## Records for the exercise
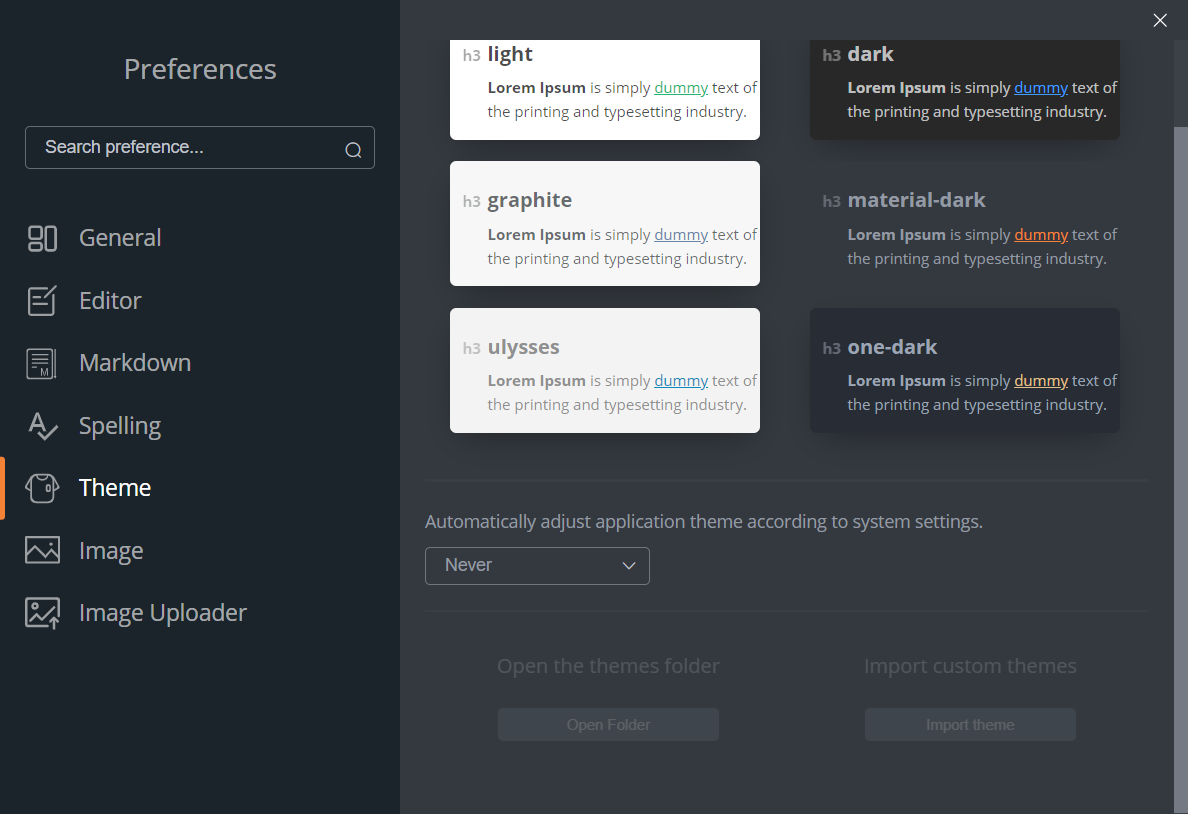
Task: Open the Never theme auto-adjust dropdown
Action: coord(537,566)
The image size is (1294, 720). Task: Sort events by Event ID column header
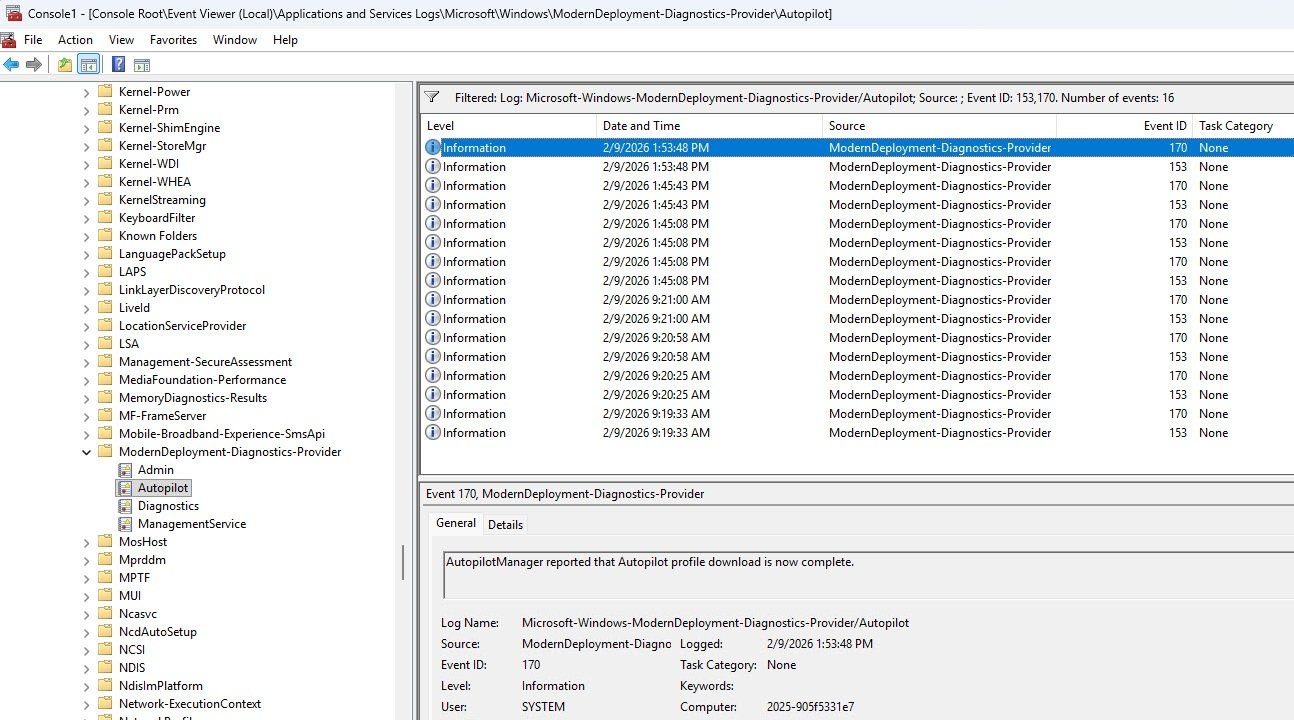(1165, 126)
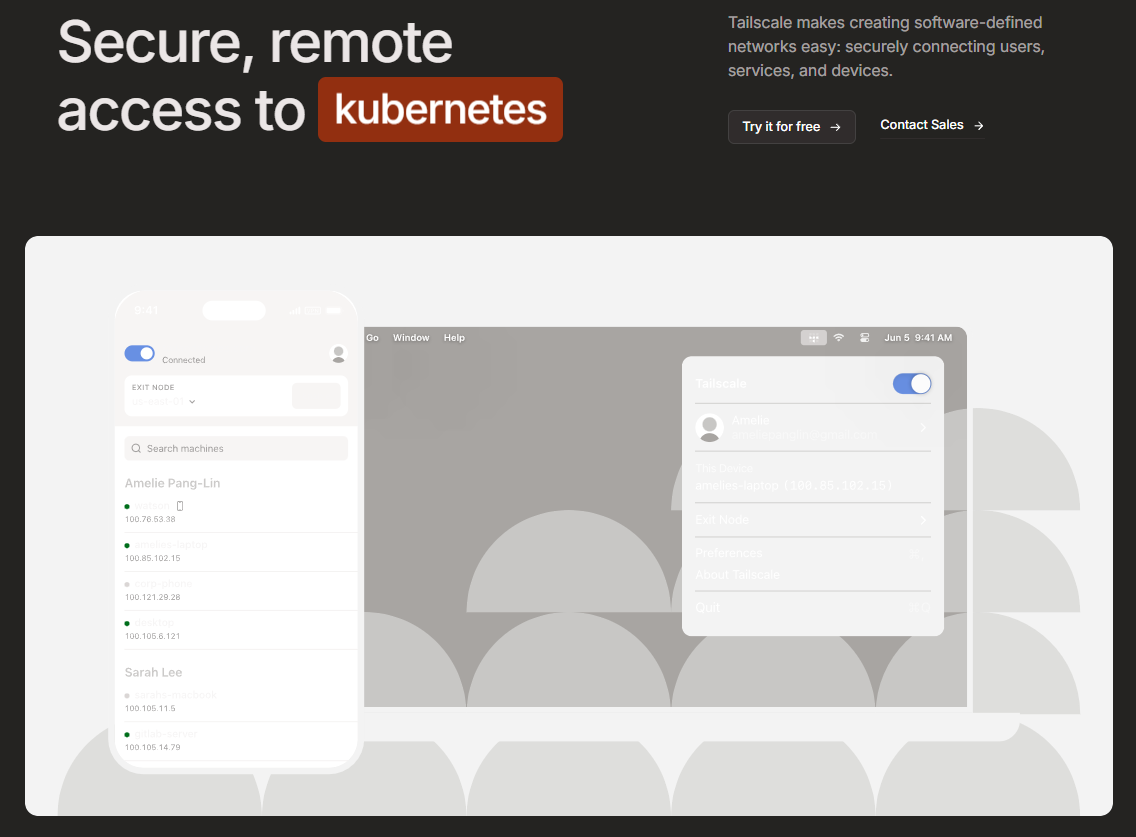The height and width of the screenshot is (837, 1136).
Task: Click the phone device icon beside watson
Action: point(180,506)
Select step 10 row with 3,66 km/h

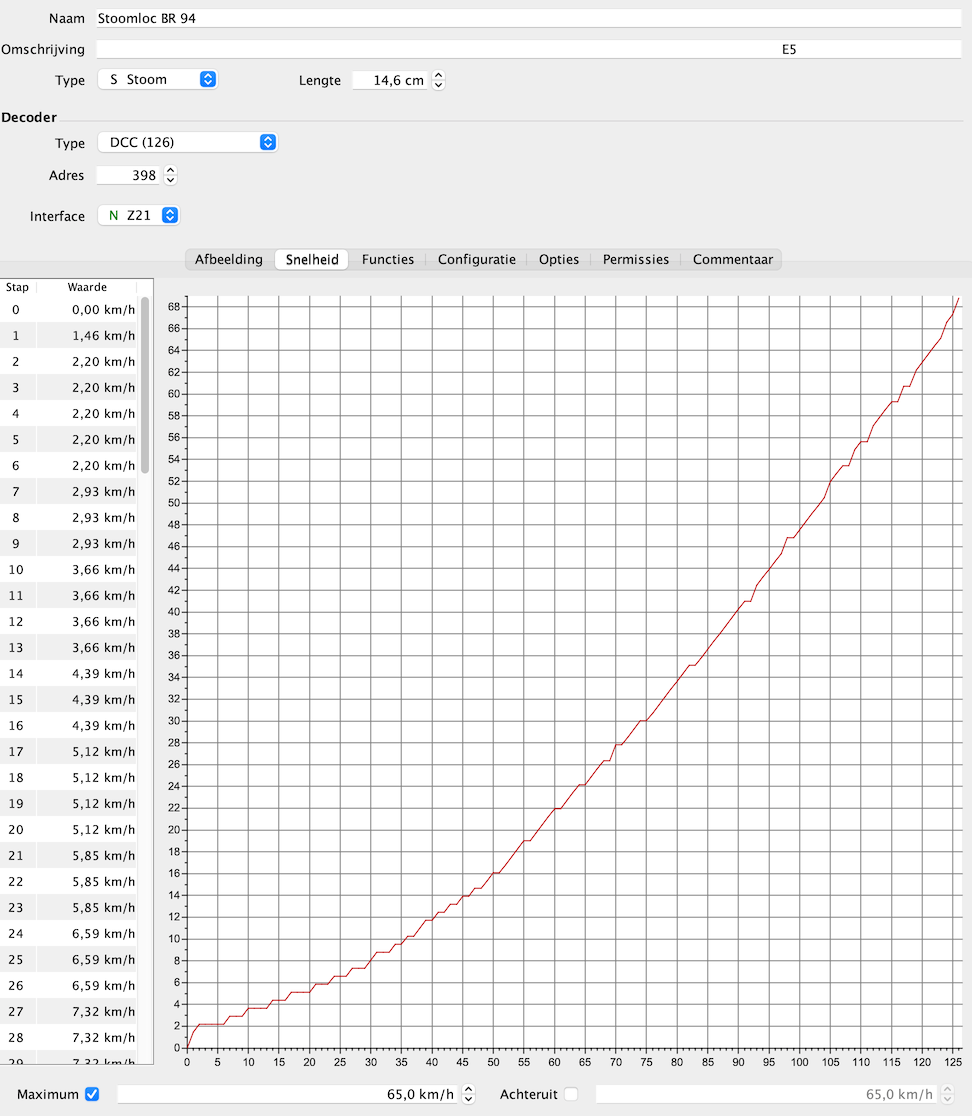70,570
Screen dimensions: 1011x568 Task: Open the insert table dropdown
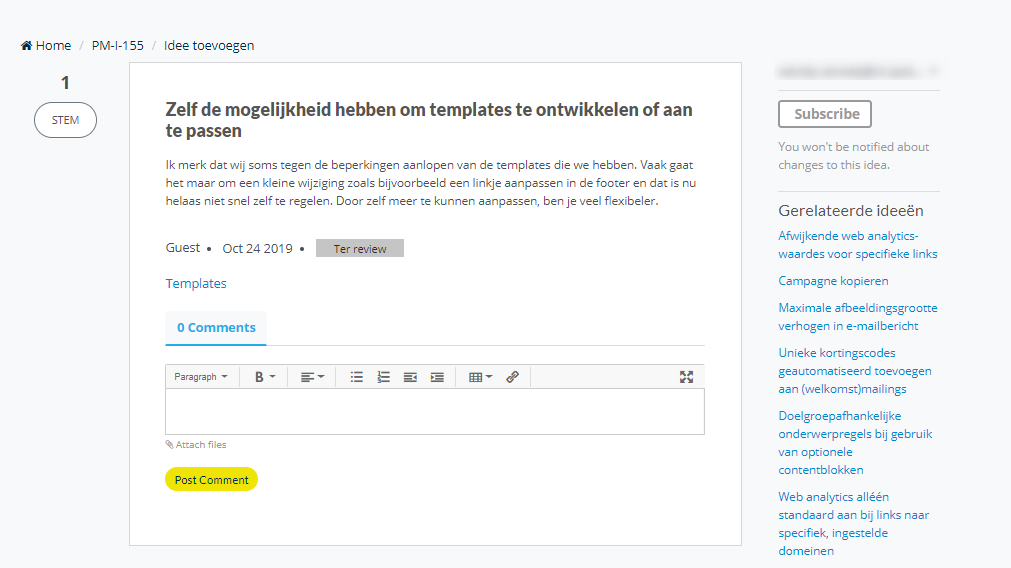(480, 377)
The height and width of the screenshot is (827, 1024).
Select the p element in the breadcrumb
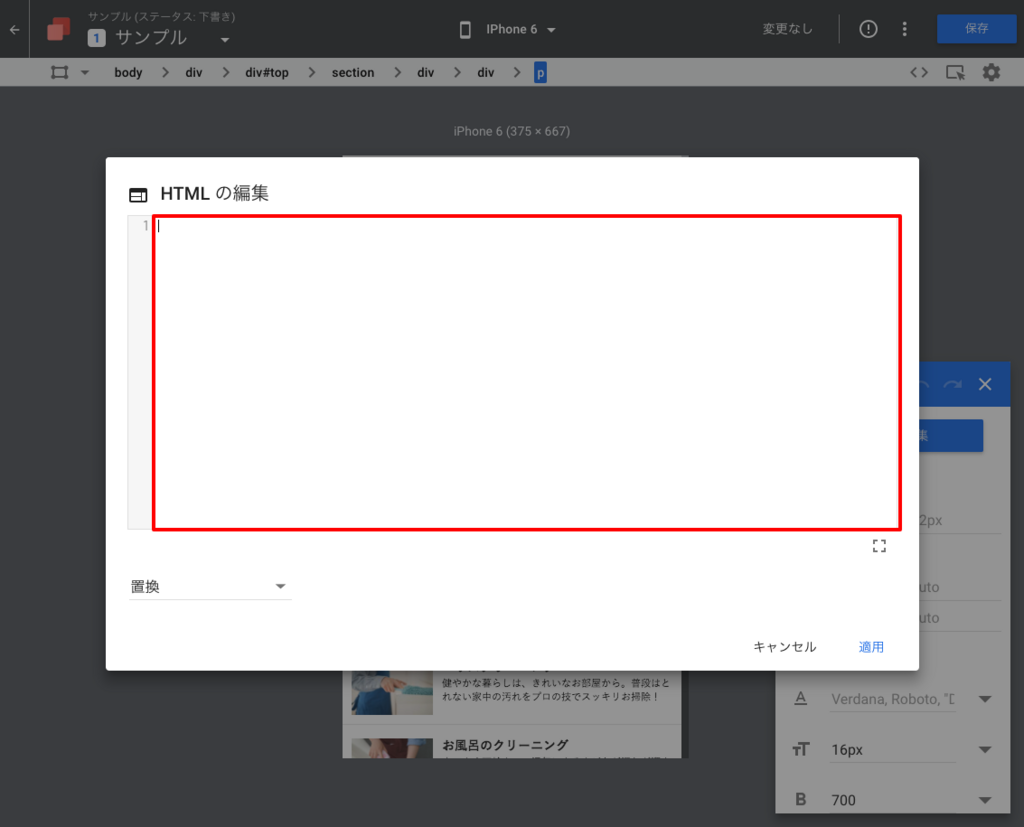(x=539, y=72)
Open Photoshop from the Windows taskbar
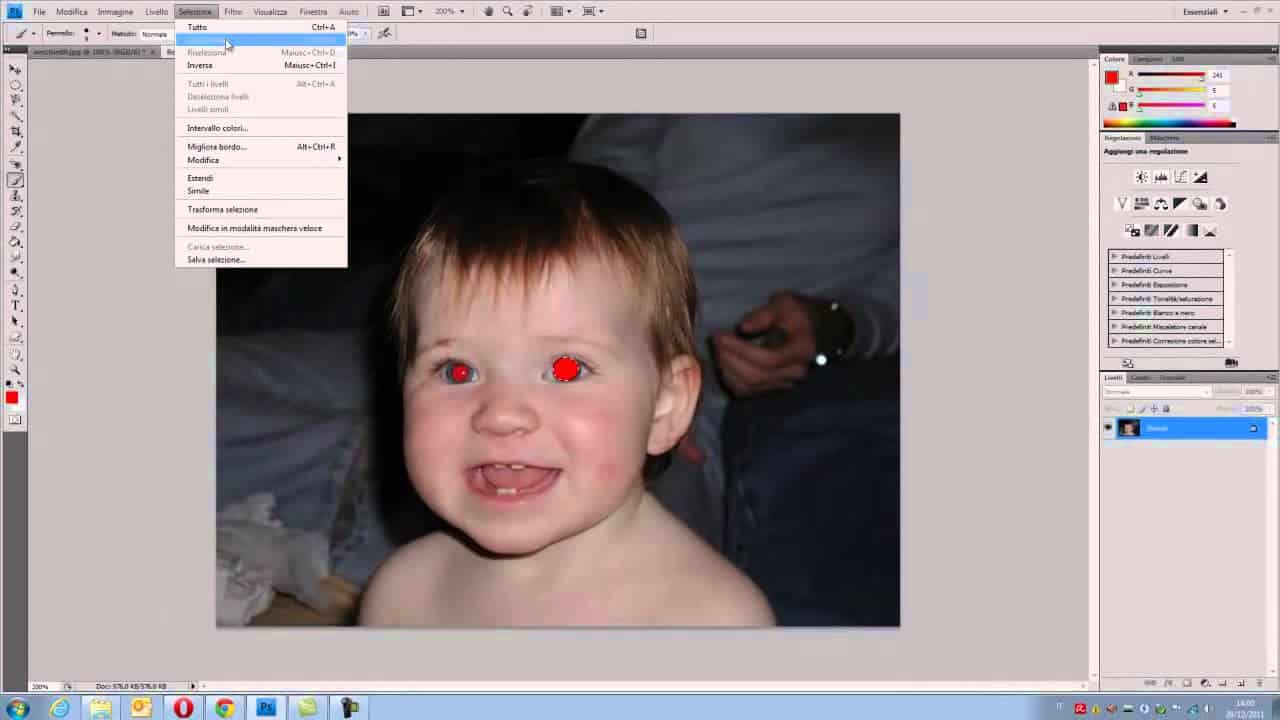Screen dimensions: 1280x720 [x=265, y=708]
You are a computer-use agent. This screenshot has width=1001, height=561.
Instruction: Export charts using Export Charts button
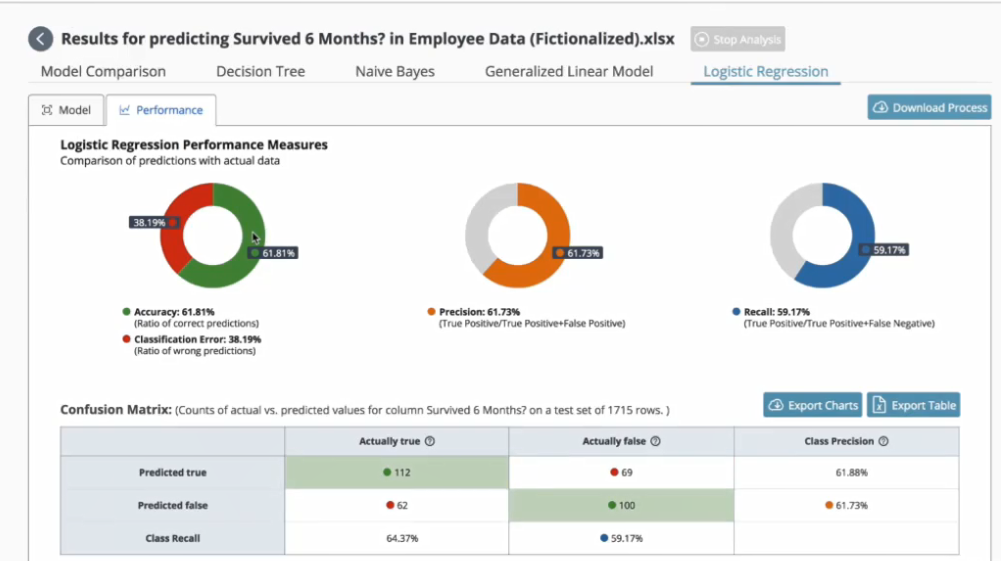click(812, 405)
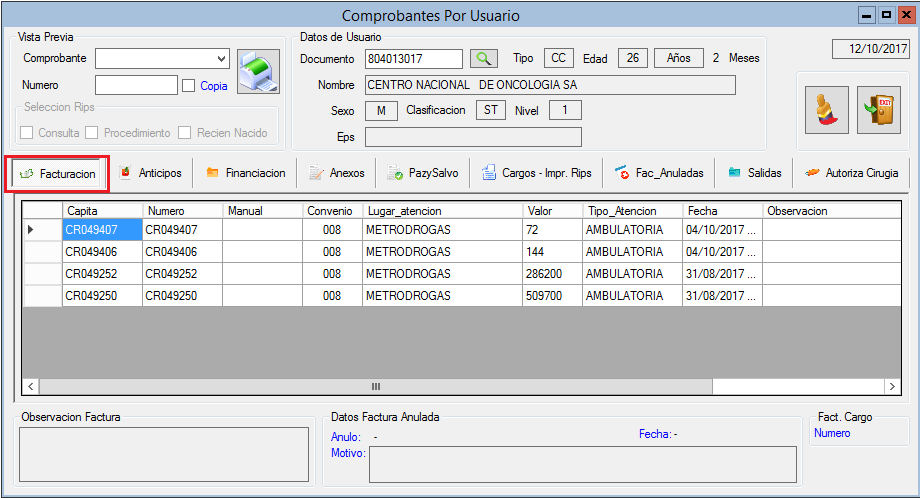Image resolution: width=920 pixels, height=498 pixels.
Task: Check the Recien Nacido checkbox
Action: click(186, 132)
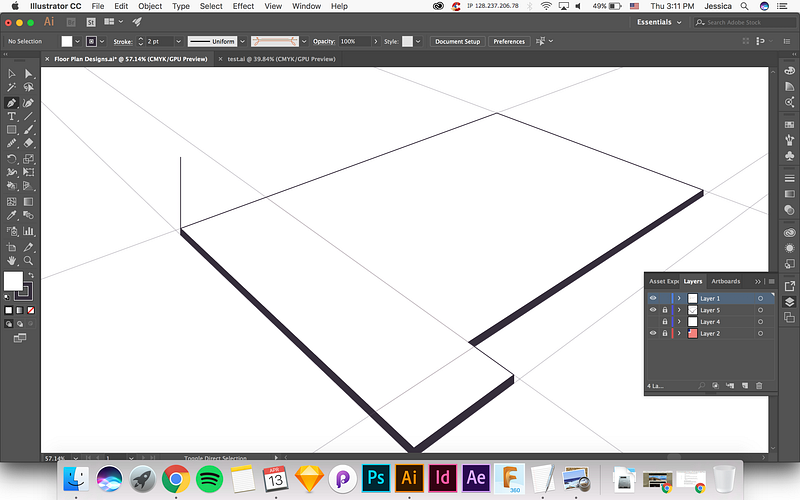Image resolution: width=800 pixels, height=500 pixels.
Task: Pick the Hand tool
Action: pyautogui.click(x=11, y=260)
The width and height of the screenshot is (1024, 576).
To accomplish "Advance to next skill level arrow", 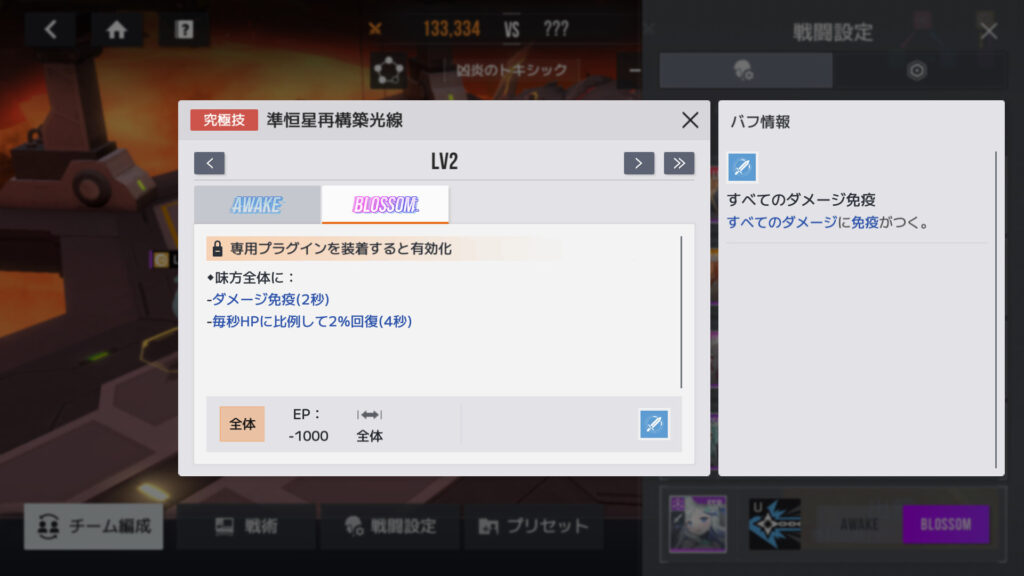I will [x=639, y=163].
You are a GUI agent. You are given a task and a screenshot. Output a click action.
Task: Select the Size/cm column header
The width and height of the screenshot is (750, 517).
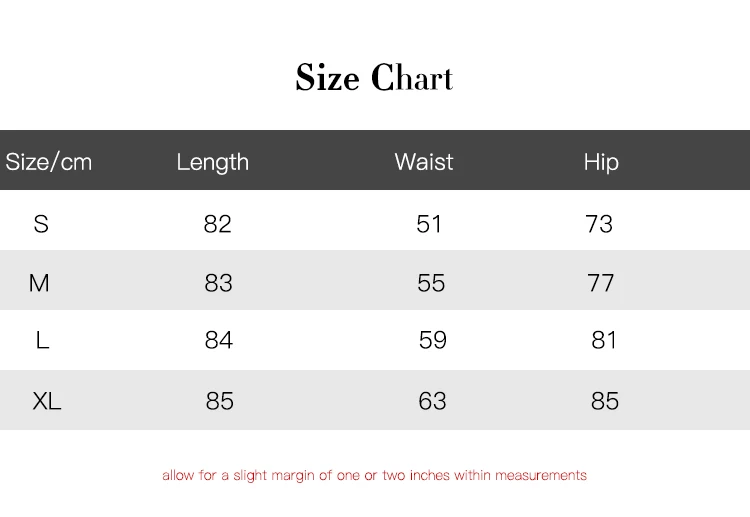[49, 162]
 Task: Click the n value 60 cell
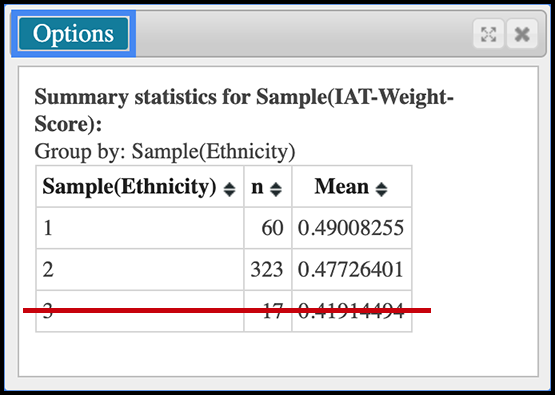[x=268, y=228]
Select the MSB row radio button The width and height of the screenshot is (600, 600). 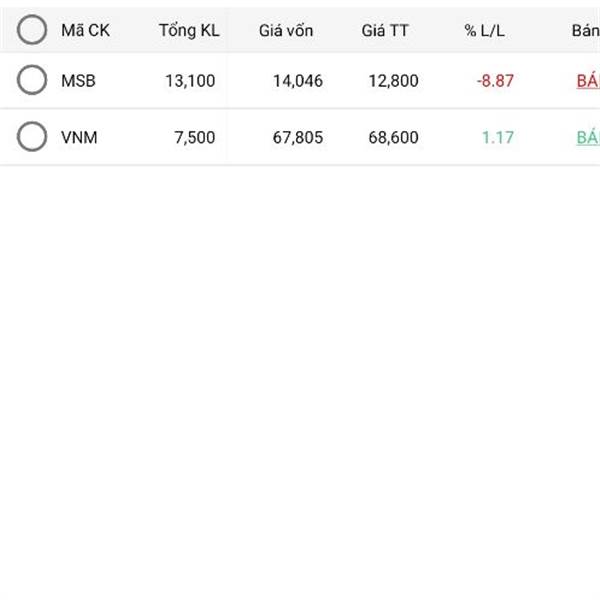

## Work item
In which lines of the records does the word "agent" appear? Copy each of them.

## Result for this exercise
You are a computer-use agent. This screenshot has width=1001, height=561.
You are a GUI agent. You are given a task and a screenshot. Output a click action.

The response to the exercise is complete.